Keywords: lichen planus, oral lichen planus, erosive oral lichen planus, atrophic oral lichen planus

Introduction

Lichen planus (LP) is a chronic inflammatory disease that affects the skin, hair, nails, and mucous membrane including the oral cavity. It usually presents with recurrences and periods of clinical exacerbations and remissions; however, it may be a transient disorder 1. Oral LP (OLP) is a common disease that afflicts 1–2% of the population, most commonly middle-aged females, and is persistent 2. A chronic course is typical, and spontaneous resolution is uncommon 3, 4. OLP may take a progressing course and therefore require lifetime surveillance. Although LP is managed medically by dermatologists, OLP is mostly encountered and managed by oral surgeons. The aim of this review was to summarize the essentials required to understand OLP to facilitate its diagnosis and management and to encourage a multidisciplinary approach.
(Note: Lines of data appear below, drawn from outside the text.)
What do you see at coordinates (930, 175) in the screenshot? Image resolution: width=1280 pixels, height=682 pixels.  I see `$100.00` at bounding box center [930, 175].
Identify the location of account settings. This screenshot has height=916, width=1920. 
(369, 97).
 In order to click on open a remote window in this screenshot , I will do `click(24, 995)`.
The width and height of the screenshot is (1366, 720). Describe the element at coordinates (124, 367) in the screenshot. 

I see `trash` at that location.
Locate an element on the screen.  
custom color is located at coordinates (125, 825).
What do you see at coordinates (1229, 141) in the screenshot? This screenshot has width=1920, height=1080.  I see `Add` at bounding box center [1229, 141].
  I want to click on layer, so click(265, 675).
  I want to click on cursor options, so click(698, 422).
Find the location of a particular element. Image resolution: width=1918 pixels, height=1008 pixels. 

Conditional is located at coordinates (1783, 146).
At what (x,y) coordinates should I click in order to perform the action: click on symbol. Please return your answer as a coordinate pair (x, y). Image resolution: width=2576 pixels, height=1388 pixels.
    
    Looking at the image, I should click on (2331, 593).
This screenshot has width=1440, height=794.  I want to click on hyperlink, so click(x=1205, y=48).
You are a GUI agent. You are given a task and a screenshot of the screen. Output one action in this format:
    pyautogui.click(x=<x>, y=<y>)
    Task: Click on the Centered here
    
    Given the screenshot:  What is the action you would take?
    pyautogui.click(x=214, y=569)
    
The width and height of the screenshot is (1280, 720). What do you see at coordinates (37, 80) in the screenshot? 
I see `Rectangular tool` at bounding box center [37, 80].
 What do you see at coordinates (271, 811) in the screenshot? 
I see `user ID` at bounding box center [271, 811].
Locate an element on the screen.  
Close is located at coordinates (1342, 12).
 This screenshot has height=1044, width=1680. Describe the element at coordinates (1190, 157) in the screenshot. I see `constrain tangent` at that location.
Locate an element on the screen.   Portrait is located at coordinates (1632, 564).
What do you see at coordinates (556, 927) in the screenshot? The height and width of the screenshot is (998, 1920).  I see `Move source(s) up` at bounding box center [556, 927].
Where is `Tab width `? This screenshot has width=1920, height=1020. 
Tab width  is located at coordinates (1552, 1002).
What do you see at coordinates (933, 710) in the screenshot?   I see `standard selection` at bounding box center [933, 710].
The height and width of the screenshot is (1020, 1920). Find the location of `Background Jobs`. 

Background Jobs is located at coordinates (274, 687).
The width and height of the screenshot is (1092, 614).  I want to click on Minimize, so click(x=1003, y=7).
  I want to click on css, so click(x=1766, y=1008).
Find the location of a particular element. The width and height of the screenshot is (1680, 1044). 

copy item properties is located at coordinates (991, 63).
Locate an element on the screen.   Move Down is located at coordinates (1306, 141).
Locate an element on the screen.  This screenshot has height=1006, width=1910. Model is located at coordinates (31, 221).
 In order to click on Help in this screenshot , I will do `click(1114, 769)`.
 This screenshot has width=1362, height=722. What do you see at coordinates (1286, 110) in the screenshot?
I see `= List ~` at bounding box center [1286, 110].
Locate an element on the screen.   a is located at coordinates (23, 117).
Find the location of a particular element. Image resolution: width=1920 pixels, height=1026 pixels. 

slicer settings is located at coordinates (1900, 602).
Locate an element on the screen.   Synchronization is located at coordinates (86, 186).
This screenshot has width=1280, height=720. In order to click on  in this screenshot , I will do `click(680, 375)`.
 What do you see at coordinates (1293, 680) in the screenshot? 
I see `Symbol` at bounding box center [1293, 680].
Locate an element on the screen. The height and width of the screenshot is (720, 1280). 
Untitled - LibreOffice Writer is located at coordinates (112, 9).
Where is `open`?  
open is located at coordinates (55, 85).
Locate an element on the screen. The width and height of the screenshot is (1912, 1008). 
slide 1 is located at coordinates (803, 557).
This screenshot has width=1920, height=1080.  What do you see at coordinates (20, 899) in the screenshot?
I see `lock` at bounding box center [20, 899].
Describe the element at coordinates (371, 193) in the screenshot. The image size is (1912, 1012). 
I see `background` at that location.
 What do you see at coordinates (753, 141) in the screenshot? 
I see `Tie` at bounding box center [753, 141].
Our literature search was performed using PubMed with keywords such as “oral lichen planus” and/or “oral lichen planus” with other keywords to extend the search such as “etiology”, “epidemiology”, “diagnosis”, “management”, and “therapy”. Excluded from our review were articles that did not specifically adhere to OLP, such as oral lichenoid reactions, or articles that include other nonspecific stomatitis indicated in the article title, and articles published in languages other than English. Generally, no restrictions were made on any article type, but clinical trials and reviews were our primary focus. Additionally, some individual articles retrieved manually from the reference list of the relevant papers were also included.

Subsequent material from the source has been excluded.